* Activity
A verbatim copy of the line containing "Discharge in Bankruptcy" and all lines after it, up to and including the final line of the records, is the only acceptable output.

Dataset entries
+ + +
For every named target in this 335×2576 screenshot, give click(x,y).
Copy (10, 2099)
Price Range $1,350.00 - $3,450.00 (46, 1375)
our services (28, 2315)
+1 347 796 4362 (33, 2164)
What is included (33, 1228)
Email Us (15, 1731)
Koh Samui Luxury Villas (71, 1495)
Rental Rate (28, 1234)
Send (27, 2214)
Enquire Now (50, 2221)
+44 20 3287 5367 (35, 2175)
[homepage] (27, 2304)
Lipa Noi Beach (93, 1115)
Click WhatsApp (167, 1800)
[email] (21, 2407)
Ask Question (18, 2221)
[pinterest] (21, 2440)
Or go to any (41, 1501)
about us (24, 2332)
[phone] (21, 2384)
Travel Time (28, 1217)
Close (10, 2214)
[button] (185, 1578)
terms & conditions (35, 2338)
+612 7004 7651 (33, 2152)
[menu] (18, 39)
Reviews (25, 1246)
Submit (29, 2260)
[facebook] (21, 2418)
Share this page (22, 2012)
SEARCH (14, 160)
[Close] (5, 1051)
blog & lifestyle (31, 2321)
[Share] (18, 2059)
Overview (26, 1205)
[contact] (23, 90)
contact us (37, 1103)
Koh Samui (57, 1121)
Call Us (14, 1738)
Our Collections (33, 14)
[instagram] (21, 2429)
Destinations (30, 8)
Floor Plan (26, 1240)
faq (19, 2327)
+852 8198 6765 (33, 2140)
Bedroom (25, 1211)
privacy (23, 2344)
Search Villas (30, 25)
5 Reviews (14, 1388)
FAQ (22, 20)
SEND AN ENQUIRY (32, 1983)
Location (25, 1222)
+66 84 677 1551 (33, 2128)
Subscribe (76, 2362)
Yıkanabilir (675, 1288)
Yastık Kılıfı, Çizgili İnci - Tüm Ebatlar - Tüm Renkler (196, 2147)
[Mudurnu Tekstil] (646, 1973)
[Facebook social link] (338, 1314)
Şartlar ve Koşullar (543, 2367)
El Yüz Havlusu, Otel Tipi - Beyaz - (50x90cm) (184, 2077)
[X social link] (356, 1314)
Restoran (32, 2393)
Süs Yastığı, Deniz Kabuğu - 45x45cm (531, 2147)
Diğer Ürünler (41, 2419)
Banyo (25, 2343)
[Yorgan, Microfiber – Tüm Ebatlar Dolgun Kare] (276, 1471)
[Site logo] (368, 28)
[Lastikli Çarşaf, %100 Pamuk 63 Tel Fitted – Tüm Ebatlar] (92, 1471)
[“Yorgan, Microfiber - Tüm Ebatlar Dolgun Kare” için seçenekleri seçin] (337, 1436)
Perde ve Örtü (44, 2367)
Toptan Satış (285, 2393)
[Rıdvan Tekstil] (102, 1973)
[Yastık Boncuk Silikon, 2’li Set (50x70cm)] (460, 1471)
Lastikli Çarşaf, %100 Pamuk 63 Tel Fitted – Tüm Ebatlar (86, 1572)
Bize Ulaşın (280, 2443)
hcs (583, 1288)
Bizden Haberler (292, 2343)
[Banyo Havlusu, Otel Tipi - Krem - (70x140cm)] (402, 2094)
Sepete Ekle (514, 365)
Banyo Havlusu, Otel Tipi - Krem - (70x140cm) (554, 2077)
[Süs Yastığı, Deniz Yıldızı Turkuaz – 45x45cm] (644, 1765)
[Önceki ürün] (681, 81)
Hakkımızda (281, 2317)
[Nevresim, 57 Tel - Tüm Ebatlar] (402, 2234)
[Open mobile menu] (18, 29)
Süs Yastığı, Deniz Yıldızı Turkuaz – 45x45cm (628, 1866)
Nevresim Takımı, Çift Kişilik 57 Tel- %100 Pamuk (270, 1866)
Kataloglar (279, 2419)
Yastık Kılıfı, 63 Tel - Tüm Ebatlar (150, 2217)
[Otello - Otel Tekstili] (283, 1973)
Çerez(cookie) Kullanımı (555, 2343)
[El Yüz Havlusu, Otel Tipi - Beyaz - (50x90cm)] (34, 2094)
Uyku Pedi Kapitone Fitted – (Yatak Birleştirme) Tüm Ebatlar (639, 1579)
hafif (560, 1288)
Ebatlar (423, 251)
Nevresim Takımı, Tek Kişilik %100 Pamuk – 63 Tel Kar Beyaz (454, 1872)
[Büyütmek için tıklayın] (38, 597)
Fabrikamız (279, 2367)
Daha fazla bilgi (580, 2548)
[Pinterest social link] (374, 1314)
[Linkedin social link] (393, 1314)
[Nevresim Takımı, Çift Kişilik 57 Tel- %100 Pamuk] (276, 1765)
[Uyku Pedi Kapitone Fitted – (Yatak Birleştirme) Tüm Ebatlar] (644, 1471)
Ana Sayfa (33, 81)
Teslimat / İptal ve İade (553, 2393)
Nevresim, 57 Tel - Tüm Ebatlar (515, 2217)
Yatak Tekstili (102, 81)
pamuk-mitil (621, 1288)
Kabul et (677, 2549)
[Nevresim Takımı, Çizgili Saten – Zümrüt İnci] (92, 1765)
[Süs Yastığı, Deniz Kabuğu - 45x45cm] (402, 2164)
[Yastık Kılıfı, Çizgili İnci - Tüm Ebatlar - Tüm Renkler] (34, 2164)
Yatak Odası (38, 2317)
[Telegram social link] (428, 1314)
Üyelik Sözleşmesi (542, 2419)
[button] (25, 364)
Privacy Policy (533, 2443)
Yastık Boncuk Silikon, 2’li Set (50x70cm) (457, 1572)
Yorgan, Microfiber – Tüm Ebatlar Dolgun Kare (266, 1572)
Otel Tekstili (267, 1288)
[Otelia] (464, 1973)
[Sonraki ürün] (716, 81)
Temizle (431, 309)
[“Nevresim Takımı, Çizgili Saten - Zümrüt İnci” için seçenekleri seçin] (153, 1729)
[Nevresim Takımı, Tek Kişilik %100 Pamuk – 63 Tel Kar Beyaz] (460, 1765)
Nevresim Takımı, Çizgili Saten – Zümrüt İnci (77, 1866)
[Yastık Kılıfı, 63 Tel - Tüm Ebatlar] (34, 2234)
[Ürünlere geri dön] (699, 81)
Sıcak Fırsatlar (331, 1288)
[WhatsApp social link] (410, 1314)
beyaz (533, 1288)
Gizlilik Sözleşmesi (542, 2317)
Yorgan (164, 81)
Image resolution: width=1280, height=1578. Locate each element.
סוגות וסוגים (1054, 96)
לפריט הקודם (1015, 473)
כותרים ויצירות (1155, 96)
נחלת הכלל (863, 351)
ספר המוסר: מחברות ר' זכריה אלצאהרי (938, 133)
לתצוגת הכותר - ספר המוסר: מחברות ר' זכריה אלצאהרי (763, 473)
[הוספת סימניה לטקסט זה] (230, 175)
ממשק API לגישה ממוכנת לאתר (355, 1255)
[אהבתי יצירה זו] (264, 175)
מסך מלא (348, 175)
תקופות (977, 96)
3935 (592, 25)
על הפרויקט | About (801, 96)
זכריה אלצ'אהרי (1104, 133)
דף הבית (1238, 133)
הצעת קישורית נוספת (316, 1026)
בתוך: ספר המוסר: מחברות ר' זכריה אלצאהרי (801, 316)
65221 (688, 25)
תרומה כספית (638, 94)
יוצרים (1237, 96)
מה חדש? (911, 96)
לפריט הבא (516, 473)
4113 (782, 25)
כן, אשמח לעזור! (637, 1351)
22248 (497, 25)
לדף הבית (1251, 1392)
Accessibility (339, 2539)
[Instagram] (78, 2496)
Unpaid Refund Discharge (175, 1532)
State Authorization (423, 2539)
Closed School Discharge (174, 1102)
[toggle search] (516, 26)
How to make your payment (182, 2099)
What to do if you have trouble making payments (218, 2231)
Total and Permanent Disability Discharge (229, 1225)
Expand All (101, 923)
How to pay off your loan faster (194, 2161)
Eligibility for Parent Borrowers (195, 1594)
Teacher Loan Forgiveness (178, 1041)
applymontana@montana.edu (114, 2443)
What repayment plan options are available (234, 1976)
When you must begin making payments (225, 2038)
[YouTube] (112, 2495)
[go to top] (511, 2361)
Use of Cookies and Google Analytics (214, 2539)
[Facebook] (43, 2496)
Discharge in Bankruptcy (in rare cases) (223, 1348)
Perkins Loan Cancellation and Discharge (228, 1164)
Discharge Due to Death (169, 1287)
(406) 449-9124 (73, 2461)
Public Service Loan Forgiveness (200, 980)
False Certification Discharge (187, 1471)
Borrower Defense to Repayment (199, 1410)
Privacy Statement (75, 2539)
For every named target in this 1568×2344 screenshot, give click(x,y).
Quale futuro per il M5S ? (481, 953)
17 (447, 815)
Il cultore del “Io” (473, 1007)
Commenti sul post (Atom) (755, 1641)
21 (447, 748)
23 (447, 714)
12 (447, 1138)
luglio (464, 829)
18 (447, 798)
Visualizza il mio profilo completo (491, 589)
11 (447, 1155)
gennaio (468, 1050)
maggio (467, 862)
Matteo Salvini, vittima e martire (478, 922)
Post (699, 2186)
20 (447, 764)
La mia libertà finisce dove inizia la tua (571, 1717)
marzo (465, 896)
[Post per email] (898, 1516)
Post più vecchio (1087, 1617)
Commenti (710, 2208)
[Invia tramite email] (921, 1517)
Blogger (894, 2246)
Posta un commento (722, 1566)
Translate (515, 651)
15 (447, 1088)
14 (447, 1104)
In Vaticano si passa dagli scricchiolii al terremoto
+ + +
* Answer box
Discharge in Bankruptcy (in rare cases) (223, 1348)
Perkins Loan Cancellation and Discharge (228, 1164)
Discharge Due to Death (169, 1287)
(406) 449-9124 (73, 2461)
Public Service Loan Forgiveness (200, 980)
False Certification Discharge (187, 1471)
Borrower Defense to Repayment (199, 1410)
Privacy Statement (75, 2539)
For every named target in this 1568×2344 screenshot, give click(x,y).
Quale futuro per il M5S ? (481, 953)
17 (447, 815)
Il cultore del “Io” (473, 1007)
Commenti sul post (Atom) (755, 1641)
21 (447, 748)
23 (447, 714)
12 (447, 1138)
luglio (464, 829)
18 (447, 798)
Visualizza il mio profilo completo (491, 589)
11 (447, 1155)
gennaio (468, 1050)
maggio (467, 862)
Matteo Salvini, vittima e martire (478, 922)
Post (699, 2186)
20 (447, 764)
La mia libertà finisce dove inizia la tua (571, 1717)
marzo (465, 896)
[Post per email] (898, 1516)
Post più vecchio (1087, 1617)
Commenti (710, 2208)
[Invia tramite email] (921, 1517)
Blogger (894, 2246)
Posta un commento (722, 1566)
Translate (515, 651)
15 (447, 1088)
14 (447, 1104)
In Vaticano si passa dagli scricchiolii al terremoto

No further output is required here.